Well Stick to Stamp Collecting
One person's trash is another one's collectors'item. And that seems to go for old MetroCards, as well. According to Web site The Telecard Times (www.telecardtimes.com)-which is devoted to phone cards and the seemingly mundane cards used to pay subway and bus fares in New York City-the Metropolitan Transportation Authority's MetroCards that promoted VH1's "7 Days of'70s" programming stunt in the summer of 1996 are now worth $500 apiece. And that's the second-most-valuable one, well behind a The New York Times MetroCard of 1995 vintage, each of which are now worth $1,500-plus, the Web site says. (As for The Wire, we'll stick to collecting stamps like that nifty new Stone Cold Steve Austin set from.Liberia.)

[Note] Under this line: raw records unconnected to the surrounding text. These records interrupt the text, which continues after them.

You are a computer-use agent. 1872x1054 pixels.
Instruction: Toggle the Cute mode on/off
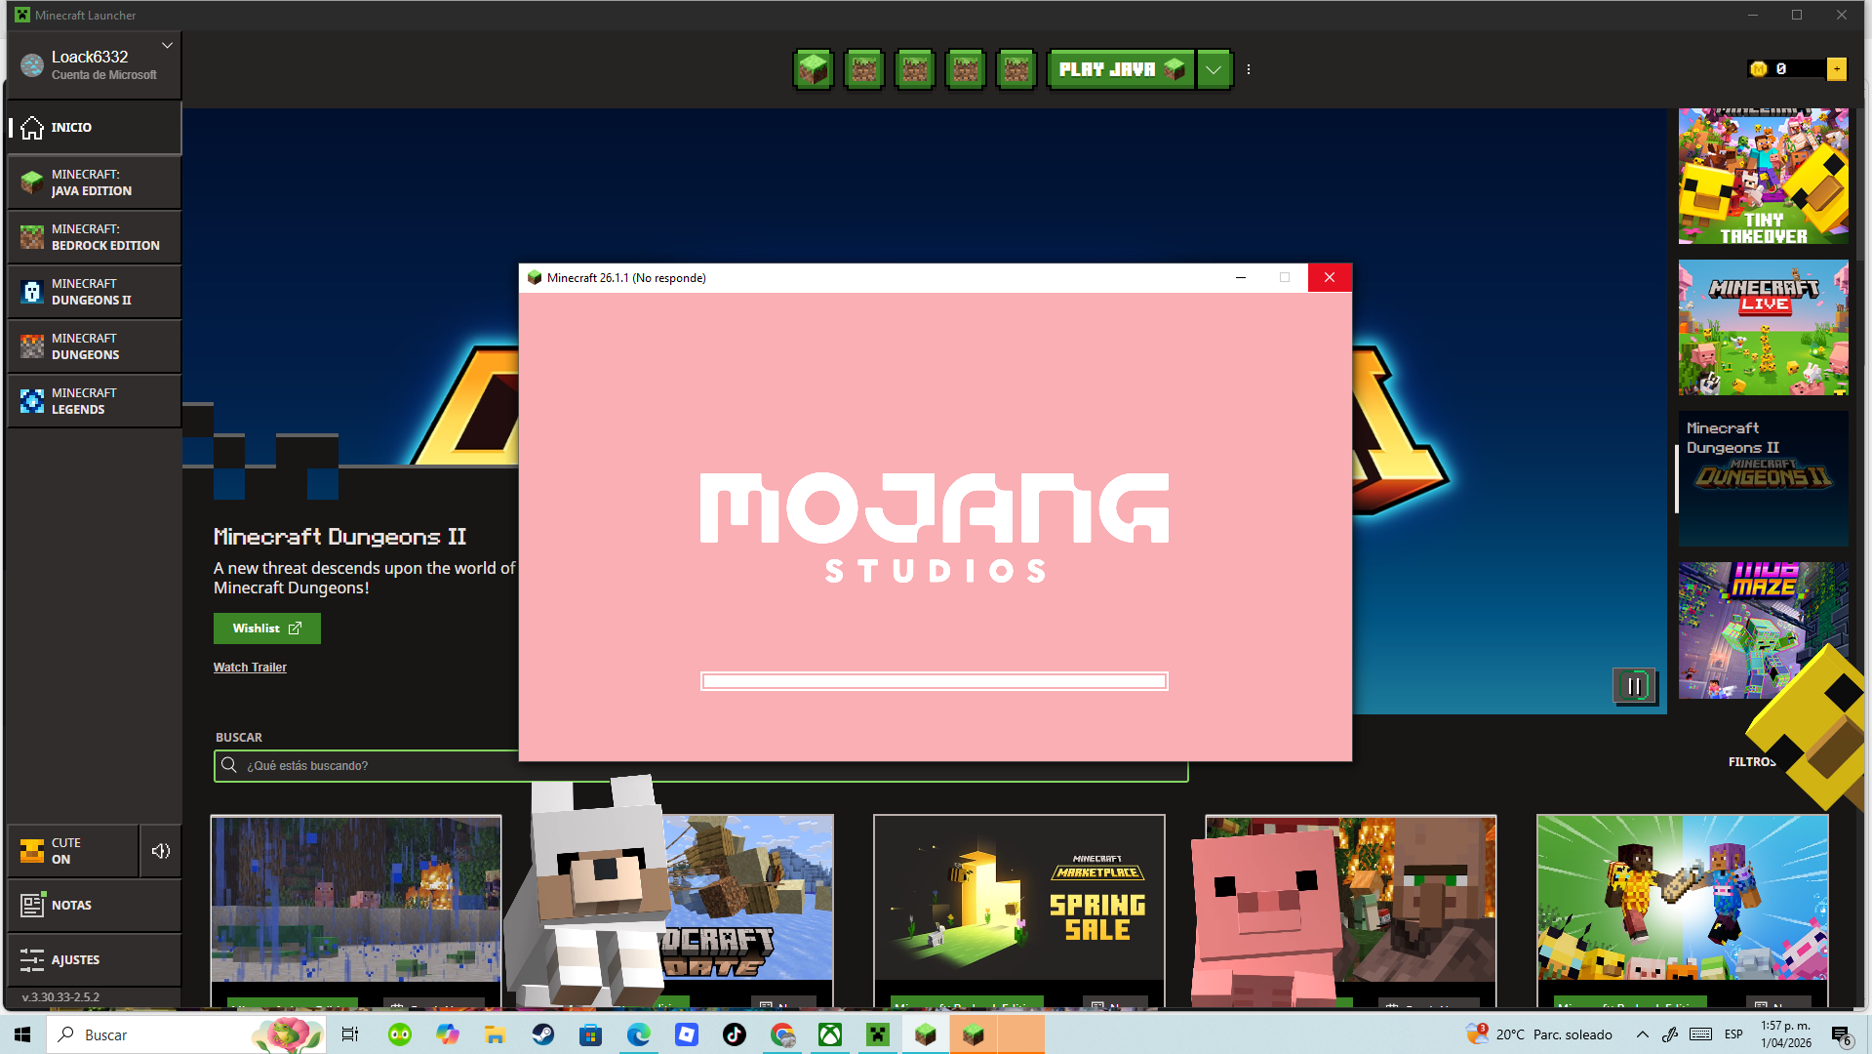73,851
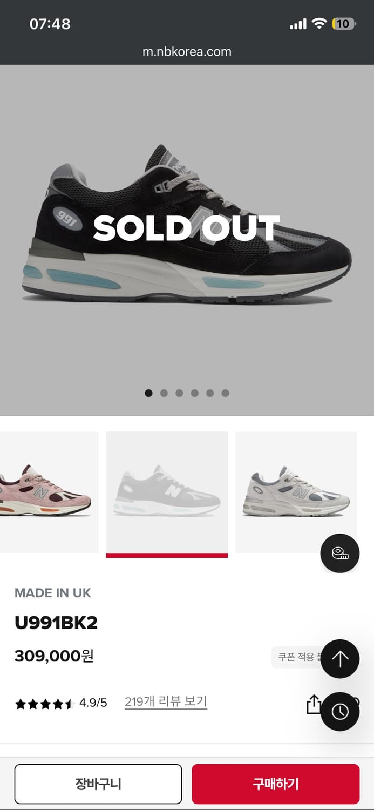The width and height of the screenshot is (374, 810).
Task: Tap the battery indicator
Action: pyautogui.click(x=344, y=23)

- - - Campaign 2000 update: The Wire wouldn'tbe surprised if there were a few write-in votes for James Pryce when Election Day rolls around. James Pryce? Of course, if elected, he could not serve, since he's a character played by Tom Selleck in Turner Network Television's movie, Running Mates, due Aug. 13. But he's got a well-oiled campaign machine that, since running some ads in early spring, has mounted its own Web site (Pryce4Prez.com) and mailed out "Pryce for President" T-shirts and buttons to the press, not to mention preview videos of the TNT movie. Then again, Pryce might have to fend off write-ins for President Bartlett (Martin Sheen) of NBC's The West Wing.
- - - During a discussion on interactive advertising at the Cabletelevision Advertising
Bureau's Local Cable Sales Management Conference in Denver earlier this month, Liberty Digital CEO Lee Masters told his audience 3 million people in the United Kingdom already use TV to shop for everything from pizzas to CDs. When Effros Communications'Steve Effros wondered who still buys CDs in this Napster era and added, "I could order pizza on my cell phone," Masters said those are just two categories. "If it's just pizza, you're not going to have a business," he noted. "MP3 replaced 'sex'as the most searched word on the Web [last year]," the CAB Local keynoter continued, quipping, "We've got to get our priorities straight." More seriously, he pointed out that record sales rose 7 percent last year despite MP3 and Napster.
- - - Great-minds-think-alike department: TNT recently mailed out film cans containing microwaveable packages of popcorn to the press and others to plug its "Saturday Night New Classics"-theatrical flicks like Rocky and Grease during July and The American President in August. Earlier this spring, Animal Planet mailed out its own popcorn packets to promote the June 9 premiere of its original movie, The Trial of Old Drum. And of course, MTV: Music Television promoted its MTV Movie Awards with a popcorn packet bundled with the June 5 issue of Multichannel News.
- - - The South Park gang burst onto the "Tiffany Network's" primetime schedule last week, albeit for a few seconds. That's because Comedy Central was among the participating sponsors of CBS'AFI 100 Years, 100 Laughs, a clipfest of "America's funniest movies" from the American Film Institute. Comedy's commercial promoted South Park and Comedy Central Presents as set for its "Premiere Week" this week. By the way, when South Park's creators turned up at the Oscars in drag, The Wire wonders, did they know AFI's two funniest flicks would be about men in drag-Some Like It Hot and Tootsie?
- - - It's probably not a list they wanted to be on, but three cable guys are among nine billionaires deemed by the New York Post last week as "New York's most available bachelors." Starring in the tabloid daily's "Who Wants to Marry a Billionaire?" spread on the "filthy rich, single and available" were Charter Communications honcho Paul Allen (included because of the Pacific Northwesterner's $14 million Upper East Side Manhattan condo), Bloomberg Information Television boss Michael Bloomberg and Time Warner Inc. vice chairman Ted Turner, with the Post noting that the latter is "still legally married to Jane Fonda.[but] dating again."